Now that we had crushed apples ready and waiting, we had to actually press all of the cider out of the pulpy mess. With a wooden board covering the contents of the bucket, we turned the press until it pushed the board down, compacting the apples and forcing rich cider into the jug placed below. As the cider drains out of the cheesecloth, it drips into a tray at the bottom of the cider press, funneling into the waiting jug. In the Apple House, there is actually a drain set in the floor beneath the cider press in case cider overflows.
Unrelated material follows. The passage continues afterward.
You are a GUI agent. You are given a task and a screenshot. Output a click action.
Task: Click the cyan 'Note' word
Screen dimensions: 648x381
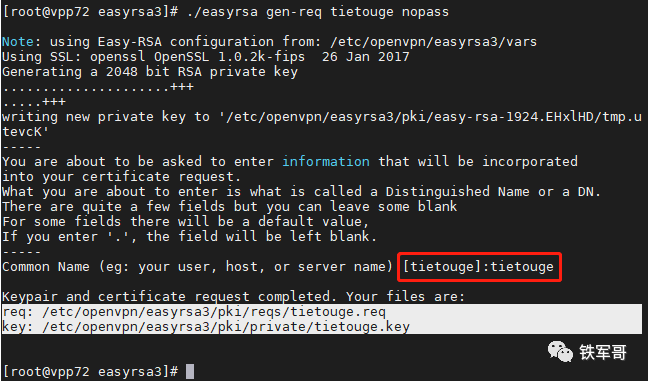coord(18,42)
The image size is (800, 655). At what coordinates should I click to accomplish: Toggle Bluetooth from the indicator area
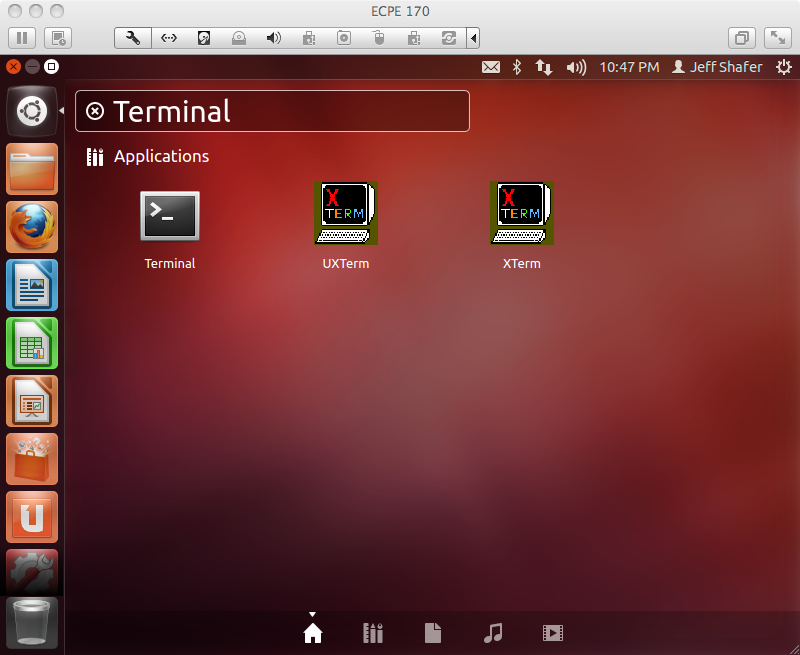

Now we have our finished cider. This cider is quite different from the apple juice you’ll see at the grocery store–it has not been pasteurized, so the color is still a creamy brown. After two more rounds of cider-making, we have several waiting containers of new-pressed cider–each a slightly different color. Each batch of cider used different amounts of various apple varieties, from the Golden Delicious to the Albemarle Pippin (Thomas Jefferson’s favorite apple), from the Baldwin to the Fameuse. Each apple has its own flavor, color, and even shape–the York, for example, tend to be lopsided. This diversity gives the ciders an equivalent diversity and richness of flavor. Lucky for us, each cider tastes different–meaning that we have more flavors to choose from.